The Startup Bill, was established to provide a framework to encourage entrepreneurship in Kenya as well as to stimulate growth and sustainable development of technology with a goal of attracting Kenyan talent and capital.
Because of its technological advancements in infrastructure and growing numbers of international and local investors in the country, Kenya is considered to be one of the leading hubs of startups in Africa.
Kenya National Innovation Agency
The Bill proposes to establish a Kenya National Innovation Agency which will be responsible for the registration of startups. The agency will be tasked with formulating an incubation policy framework for the development of startups, both at national and county level, as well as creating partnerships between local and international business incubators.
Availability of the incubation programmes, both at the national and county level, is expected to create and develop a sustainable and globally competitive technology innovation sector that will contribute to the growth of the economy.
The Bill empowers the agency to subsidise the formation of startups; facilitate the protection of intellectual property of innovations by startups; provide fiscal and non-fiscal support to startups admitted into incubation programmes; and provide support to enable development and growth of startups.

Source data:
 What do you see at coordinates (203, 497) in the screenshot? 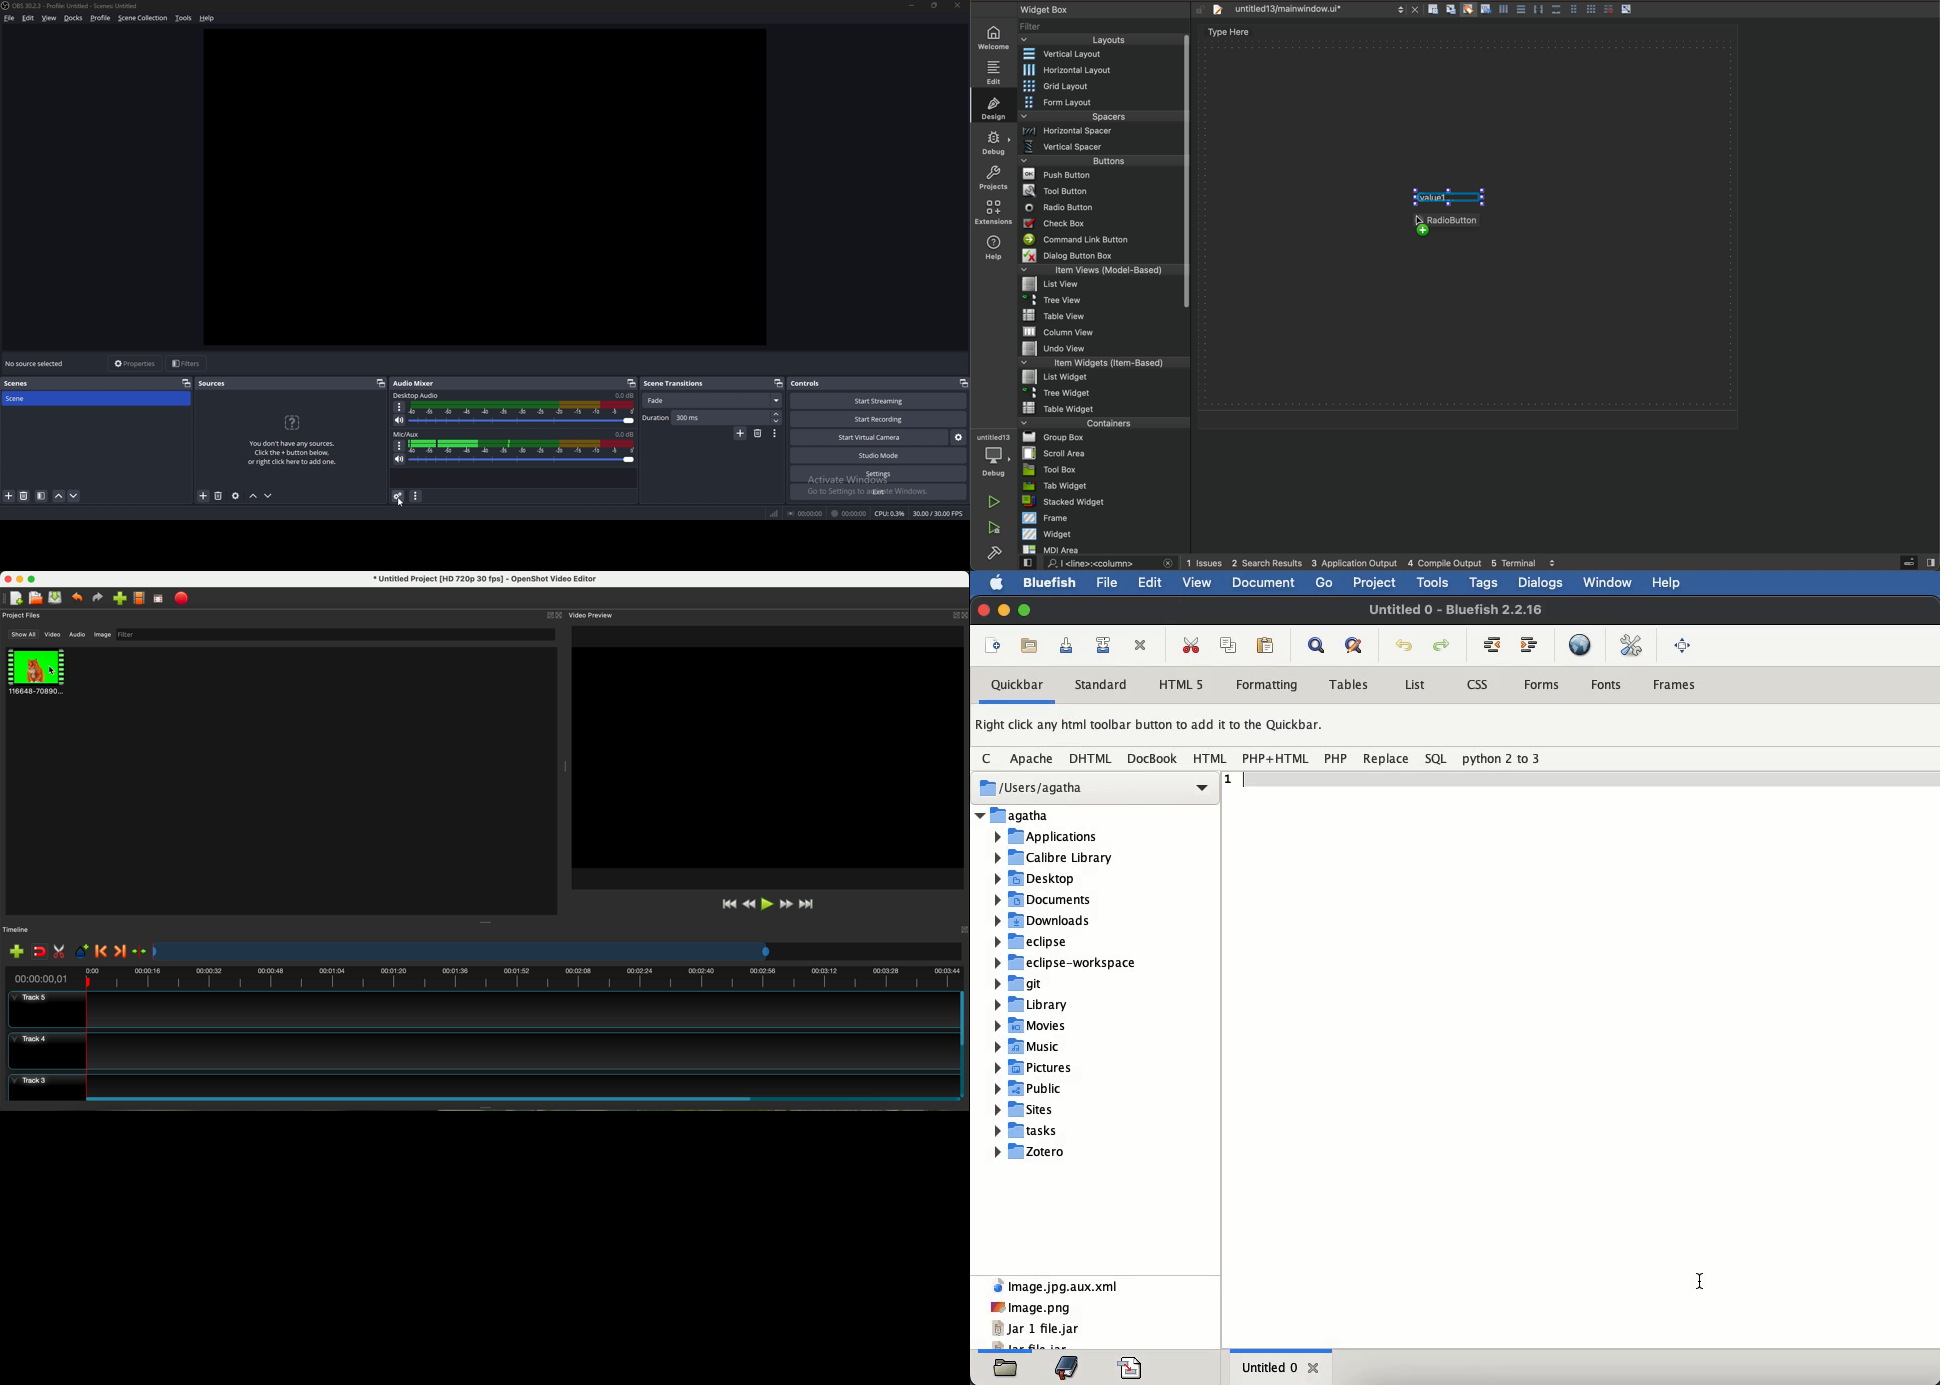
I see `add source` at bounding box center [203, 497].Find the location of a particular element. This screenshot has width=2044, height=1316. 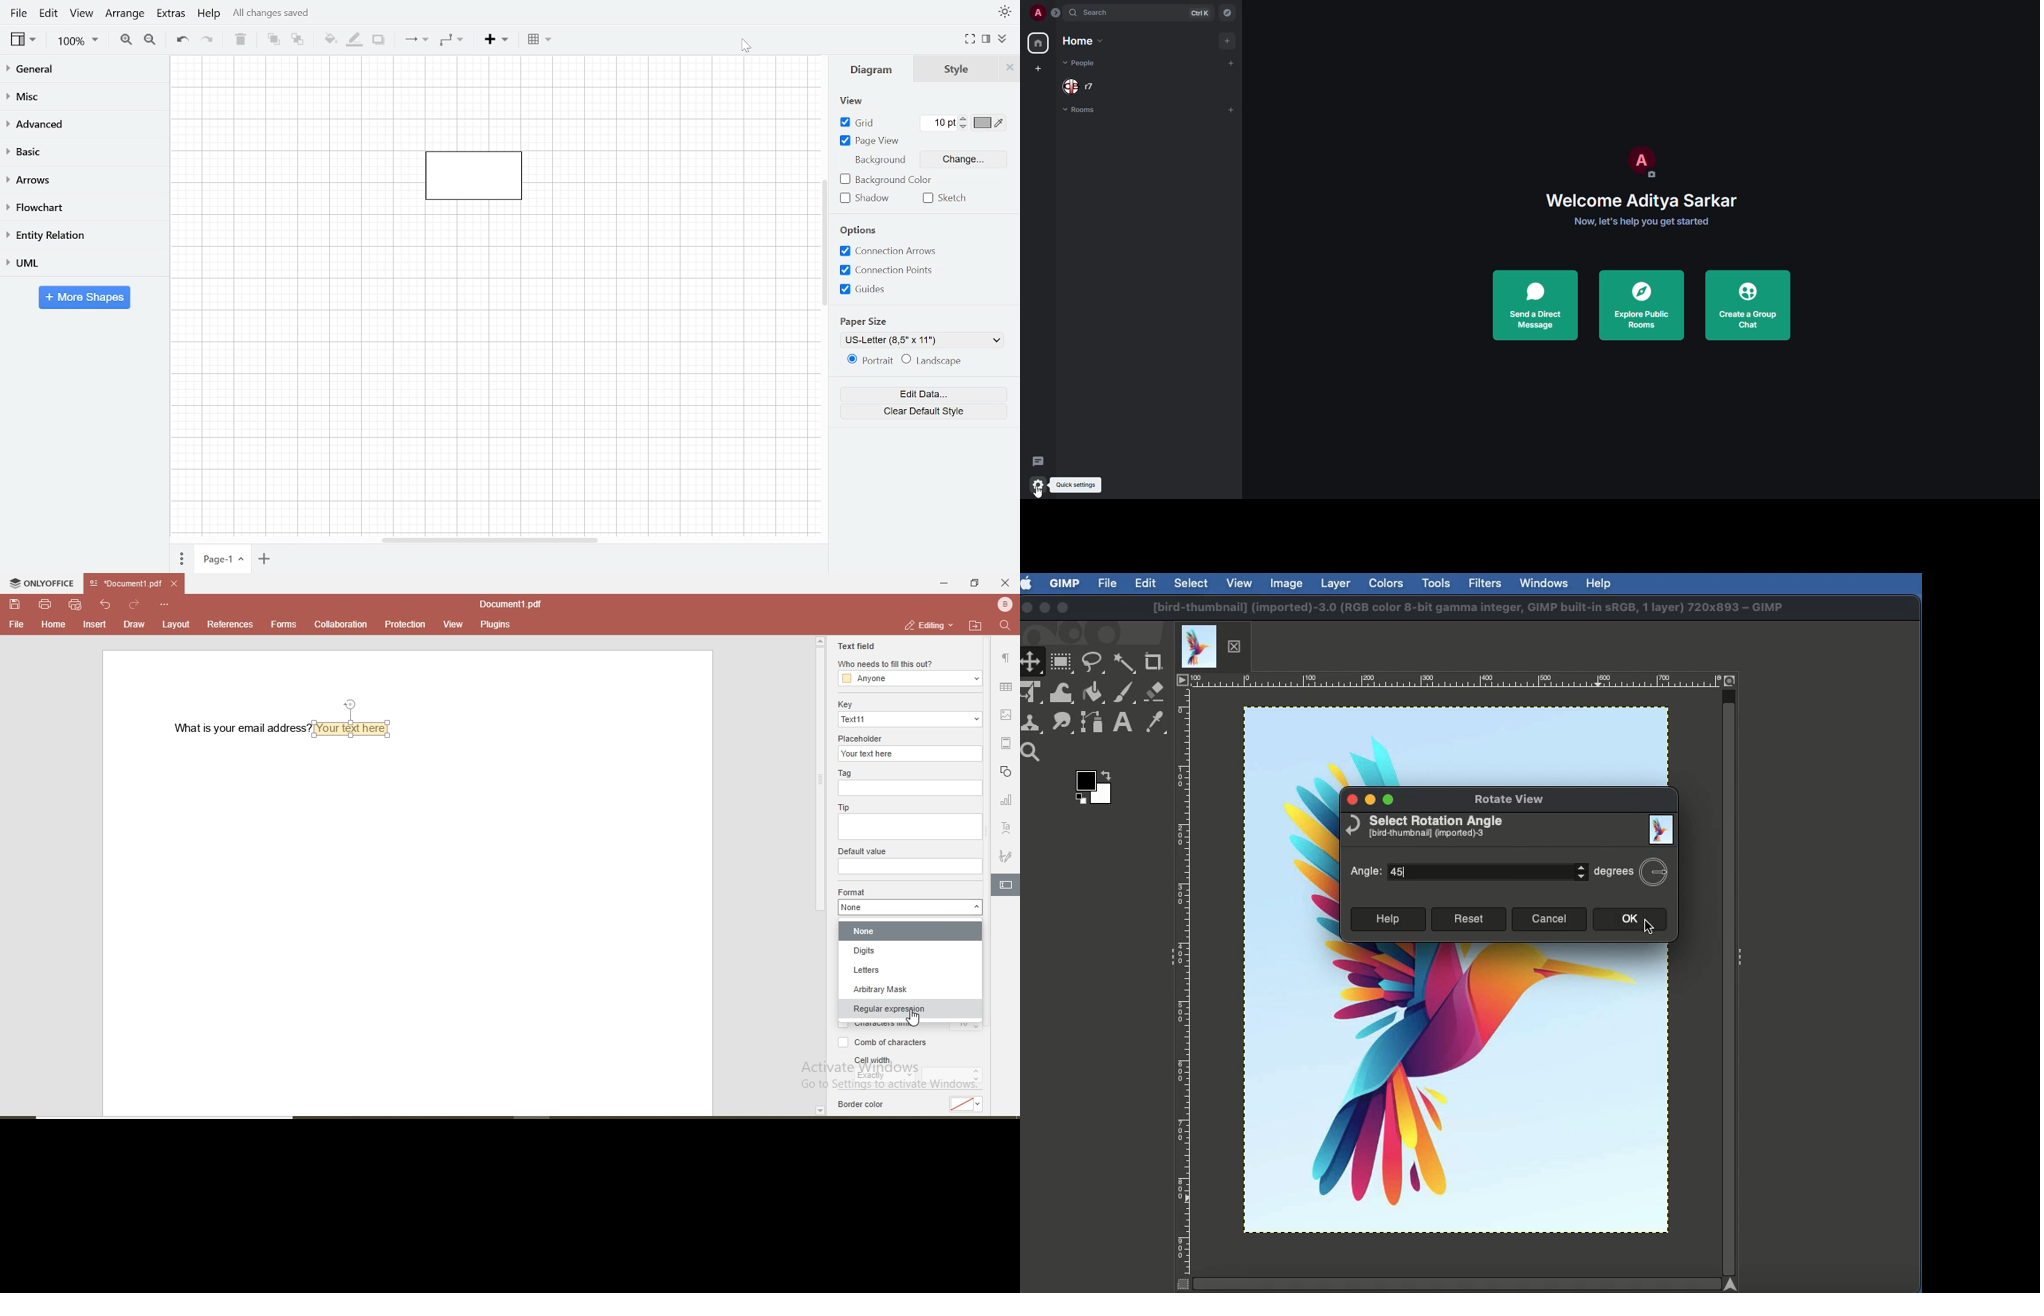

UML is located at coordinates (84, 264).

Directions:
a) Summarize the passage on Kenya's Startup Bill in two sentences.
b) Write the next part of the passage on Kenya's Startup Bill, picking up after its final sentence.
The listing is drawn from a separate source and has no connection to the passage on Kenya's Startup Bill.

Task-by-task outputs:
a) Kenya's Startup Bill aims to encourage entrepreneurship and stimulate the growth and sustainable development of technology, with the goal of attracting Kenyan talent and capital. It proposes a Kenya National Innovation Agency to register startups, build an incubation policy framework at the national and county levels, and support startups through subsidies, intellectual property protection, and fiscal and non-fiscal assistance.

b)
In addition, the Bill provides for the establishment of a credit guarantee scheme for the development and growth of startups. If established, the main objective will be to provide accessible financial support.
Who can register as a startup?
Under the Bill, an entity is eligible to be registered as a startup and be admitted into an incubation programme if the entity:
- is registered in Kenya and the ownership is at least one third Kenyan;
- is newly registered or has been in existence for no more than seven years from enactment of the Bill;
- is involved in innovation, development, production and commercialisation of innovative products, processes or services;
- has its headquarters or a branch in Kenya; and
- can attribute 15% of its expenses to research and development.
An entity is not be eligible to be registered as a startup if it is established as a result of a split, reconstruction, merger or reconstitution of an existing business or if it is a holding company or subsidiary of an existing entity that is not registered as a startup.
Drawbacks and gaps
While the Bill aims at fostering an environment for innovation, growth and development and is a welcome step to acknowledging the need for regulatory framework relating to startups, there are some gaps and grey areas that exist.
The Bill complicates the registration process by requiring that an entity first register as either a company, partnership, limited liability partnership or non-governmental organisation after which the entity will be eligible for registration as a startup. This means that an entity will go through a process of double registration which neither simplifies the process nor reduces the cost of setting up a start-up.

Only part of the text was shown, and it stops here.